WHAT NEEDS TO BE DONE = Through the last line of the material below, starting at the line with "Open the View menu", return every line exactly and only those.

RECORDS FOR THIS EXERCISE =
◇ ◇ ◇

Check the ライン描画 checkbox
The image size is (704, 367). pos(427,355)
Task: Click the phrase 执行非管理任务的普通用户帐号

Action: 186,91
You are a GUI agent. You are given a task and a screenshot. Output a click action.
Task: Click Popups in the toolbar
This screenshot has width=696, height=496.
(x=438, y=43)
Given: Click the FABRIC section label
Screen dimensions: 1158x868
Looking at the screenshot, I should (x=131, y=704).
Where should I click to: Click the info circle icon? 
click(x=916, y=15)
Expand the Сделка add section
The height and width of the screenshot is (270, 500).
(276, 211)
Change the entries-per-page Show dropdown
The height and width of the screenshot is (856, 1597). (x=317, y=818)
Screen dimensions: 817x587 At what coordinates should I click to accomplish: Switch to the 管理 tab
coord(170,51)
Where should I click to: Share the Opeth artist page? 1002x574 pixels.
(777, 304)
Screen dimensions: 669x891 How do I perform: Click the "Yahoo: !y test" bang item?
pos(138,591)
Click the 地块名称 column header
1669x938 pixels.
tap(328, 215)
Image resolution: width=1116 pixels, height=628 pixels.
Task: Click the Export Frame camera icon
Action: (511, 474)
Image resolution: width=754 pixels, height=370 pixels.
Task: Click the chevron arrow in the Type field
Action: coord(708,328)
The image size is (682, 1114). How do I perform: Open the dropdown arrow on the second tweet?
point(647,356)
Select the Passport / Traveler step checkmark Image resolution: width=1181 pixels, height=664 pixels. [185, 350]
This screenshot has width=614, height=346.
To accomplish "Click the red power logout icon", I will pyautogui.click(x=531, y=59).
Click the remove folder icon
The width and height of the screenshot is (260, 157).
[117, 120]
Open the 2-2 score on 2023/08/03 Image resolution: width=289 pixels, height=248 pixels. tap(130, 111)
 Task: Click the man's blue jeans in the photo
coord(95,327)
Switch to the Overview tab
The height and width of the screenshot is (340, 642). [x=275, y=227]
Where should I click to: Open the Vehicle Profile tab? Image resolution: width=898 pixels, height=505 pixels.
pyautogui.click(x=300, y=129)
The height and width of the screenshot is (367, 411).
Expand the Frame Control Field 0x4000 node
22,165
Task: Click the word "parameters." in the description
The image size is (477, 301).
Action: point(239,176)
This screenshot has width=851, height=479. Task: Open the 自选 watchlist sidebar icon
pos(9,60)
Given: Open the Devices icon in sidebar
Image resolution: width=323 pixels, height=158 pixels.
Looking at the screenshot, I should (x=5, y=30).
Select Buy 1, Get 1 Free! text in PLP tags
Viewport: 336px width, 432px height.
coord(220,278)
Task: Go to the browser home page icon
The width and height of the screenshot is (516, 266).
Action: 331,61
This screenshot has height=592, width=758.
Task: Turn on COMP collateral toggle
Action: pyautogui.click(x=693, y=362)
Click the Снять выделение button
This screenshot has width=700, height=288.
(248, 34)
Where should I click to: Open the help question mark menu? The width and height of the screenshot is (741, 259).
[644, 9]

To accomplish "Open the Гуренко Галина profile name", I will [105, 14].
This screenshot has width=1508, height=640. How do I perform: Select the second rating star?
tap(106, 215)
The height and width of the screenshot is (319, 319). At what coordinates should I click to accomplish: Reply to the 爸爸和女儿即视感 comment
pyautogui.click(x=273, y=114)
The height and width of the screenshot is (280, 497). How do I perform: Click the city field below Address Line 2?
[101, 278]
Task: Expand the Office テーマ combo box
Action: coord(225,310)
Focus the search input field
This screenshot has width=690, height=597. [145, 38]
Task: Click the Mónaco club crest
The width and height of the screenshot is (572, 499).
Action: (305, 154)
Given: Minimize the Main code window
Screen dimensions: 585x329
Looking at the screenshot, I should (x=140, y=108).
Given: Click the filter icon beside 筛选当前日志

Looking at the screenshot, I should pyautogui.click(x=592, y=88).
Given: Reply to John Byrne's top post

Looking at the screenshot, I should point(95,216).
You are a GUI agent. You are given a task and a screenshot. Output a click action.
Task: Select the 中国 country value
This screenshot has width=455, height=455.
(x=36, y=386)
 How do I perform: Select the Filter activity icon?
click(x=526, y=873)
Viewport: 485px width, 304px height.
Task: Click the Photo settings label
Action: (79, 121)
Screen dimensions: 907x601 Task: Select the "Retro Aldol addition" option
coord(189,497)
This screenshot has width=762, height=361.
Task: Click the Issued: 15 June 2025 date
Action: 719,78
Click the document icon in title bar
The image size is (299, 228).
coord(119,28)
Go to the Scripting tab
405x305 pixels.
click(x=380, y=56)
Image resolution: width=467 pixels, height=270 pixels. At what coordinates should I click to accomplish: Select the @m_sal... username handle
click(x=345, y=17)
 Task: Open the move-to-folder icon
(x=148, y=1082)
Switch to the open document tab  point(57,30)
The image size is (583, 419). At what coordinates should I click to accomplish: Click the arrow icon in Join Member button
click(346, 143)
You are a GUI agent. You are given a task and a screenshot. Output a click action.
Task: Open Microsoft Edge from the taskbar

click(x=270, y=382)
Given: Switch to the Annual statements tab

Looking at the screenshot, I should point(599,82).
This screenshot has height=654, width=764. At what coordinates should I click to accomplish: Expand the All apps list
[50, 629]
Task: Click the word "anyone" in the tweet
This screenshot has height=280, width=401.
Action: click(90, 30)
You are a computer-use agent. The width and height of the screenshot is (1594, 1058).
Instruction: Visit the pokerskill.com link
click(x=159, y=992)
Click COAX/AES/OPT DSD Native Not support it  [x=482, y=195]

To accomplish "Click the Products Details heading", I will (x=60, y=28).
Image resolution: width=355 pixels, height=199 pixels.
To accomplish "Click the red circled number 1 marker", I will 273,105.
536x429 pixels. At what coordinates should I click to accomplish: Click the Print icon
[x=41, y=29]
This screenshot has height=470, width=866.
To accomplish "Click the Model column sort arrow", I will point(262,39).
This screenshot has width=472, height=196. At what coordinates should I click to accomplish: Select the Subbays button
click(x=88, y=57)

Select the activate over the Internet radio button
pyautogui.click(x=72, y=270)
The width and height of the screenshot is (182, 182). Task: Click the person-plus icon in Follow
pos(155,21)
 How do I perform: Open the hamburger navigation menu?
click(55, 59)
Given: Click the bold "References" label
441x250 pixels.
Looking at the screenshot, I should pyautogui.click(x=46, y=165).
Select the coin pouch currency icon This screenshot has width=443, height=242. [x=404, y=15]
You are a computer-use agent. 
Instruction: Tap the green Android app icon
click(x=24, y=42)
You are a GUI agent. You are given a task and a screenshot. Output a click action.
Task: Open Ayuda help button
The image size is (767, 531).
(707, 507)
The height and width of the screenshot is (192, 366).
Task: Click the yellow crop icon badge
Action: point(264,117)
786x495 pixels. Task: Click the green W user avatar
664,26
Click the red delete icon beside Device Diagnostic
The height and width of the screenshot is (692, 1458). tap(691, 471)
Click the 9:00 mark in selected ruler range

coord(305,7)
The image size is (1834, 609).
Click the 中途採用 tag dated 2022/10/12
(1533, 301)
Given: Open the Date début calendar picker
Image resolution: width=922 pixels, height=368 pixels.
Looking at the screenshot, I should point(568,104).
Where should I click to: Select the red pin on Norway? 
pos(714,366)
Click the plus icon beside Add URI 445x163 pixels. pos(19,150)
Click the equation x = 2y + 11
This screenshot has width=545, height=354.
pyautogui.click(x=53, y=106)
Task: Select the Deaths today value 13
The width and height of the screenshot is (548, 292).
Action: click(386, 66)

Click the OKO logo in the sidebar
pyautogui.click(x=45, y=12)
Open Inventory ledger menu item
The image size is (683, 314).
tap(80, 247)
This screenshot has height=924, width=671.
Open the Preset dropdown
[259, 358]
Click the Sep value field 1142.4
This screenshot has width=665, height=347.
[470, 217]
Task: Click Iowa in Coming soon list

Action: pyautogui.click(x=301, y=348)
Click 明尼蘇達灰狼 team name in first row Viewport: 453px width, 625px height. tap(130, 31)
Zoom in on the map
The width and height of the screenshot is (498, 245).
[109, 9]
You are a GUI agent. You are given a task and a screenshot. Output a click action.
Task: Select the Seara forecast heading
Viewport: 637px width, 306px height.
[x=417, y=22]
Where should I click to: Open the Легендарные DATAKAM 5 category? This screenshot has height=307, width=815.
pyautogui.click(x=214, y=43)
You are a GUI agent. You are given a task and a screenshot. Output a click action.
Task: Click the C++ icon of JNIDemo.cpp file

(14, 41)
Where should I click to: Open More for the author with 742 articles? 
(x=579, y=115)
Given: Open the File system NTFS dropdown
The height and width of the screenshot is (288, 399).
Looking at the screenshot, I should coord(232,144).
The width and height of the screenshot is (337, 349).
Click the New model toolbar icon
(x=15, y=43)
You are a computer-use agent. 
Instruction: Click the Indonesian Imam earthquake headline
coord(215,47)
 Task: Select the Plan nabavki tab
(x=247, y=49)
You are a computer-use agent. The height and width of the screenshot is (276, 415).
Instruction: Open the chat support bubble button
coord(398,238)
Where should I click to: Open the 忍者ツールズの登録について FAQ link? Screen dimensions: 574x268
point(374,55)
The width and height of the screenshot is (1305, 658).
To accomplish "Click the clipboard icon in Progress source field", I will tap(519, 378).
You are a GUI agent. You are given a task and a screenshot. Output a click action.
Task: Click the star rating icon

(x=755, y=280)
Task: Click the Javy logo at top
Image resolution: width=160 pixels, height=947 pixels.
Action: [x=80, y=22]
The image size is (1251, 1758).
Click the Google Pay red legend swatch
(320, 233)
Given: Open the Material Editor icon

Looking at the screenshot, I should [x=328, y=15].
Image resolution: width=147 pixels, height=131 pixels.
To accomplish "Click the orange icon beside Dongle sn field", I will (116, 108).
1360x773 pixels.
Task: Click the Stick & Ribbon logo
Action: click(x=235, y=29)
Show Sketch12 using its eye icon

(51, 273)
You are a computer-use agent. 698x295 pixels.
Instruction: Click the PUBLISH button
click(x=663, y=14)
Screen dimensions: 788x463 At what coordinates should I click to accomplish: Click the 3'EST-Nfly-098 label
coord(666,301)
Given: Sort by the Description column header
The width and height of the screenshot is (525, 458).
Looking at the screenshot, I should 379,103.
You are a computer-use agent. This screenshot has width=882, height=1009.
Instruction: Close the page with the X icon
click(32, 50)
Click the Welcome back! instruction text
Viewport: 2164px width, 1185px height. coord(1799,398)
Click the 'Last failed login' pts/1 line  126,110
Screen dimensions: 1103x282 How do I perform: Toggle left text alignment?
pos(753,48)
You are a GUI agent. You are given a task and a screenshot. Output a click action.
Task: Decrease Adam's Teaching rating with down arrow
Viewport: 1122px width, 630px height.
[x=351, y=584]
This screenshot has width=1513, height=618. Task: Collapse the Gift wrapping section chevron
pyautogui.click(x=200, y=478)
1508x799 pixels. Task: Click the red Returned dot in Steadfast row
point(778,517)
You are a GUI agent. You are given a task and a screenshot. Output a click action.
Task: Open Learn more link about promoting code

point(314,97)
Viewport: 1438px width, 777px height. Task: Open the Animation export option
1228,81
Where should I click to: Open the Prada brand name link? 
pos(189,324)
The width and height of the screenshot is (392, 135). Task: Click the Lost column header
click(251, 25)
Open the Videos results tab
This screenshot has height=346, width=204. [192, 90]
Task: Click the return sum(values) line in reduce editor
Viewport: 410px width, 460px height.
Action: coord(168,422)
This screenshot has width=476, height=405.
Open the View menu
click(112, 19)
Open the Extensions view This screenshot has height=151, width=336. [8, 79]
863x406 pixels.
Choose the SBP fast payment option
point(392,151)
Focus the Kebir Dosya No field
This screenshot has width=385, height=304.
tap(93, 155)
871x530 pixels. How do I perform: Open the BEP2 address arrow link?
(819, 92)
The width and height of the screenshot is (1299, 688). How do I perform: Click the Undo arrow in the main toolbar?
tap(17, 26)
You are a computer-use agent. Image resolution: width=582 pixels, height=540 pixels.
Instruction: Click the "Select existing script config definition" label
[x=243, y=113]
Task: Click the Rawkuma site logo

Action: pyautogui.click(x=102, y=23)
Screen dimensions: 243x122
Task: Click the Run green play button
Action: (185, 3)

◇ ◇ ◇

RESULT OF THIS TASK =
Open the View menu
click(112, 19)
Open the Extensions view This screenshot has height=151, width=336. [8, 79]
863x406 pixels.
Choose the SBP fast payment option
point(392,151)
Focus the Kebir Dosya No field
This screenshot has width=385, height=304.
tap(93, 155)
871x530 pixels. How do I perform: Open the BEP2 address arrow link?
(819, 92)
The width and height of the screenshot is (1299, 688). How do I perform: Click the Undo arrow in the main toolbar?
tap(17, 26)
You are a computer-use agent. Image resolution: width=582 pixels, height=540 pixels.
Instruction: Click the "Select existing script config definition" label
[x=243, y=113]
Task: Click the Rawkuma site logo

Action: pyautogui.click(x=102, y=23)
Screen dimensions: 243x122
Task: Click the Run green play button
Action: (185, 3)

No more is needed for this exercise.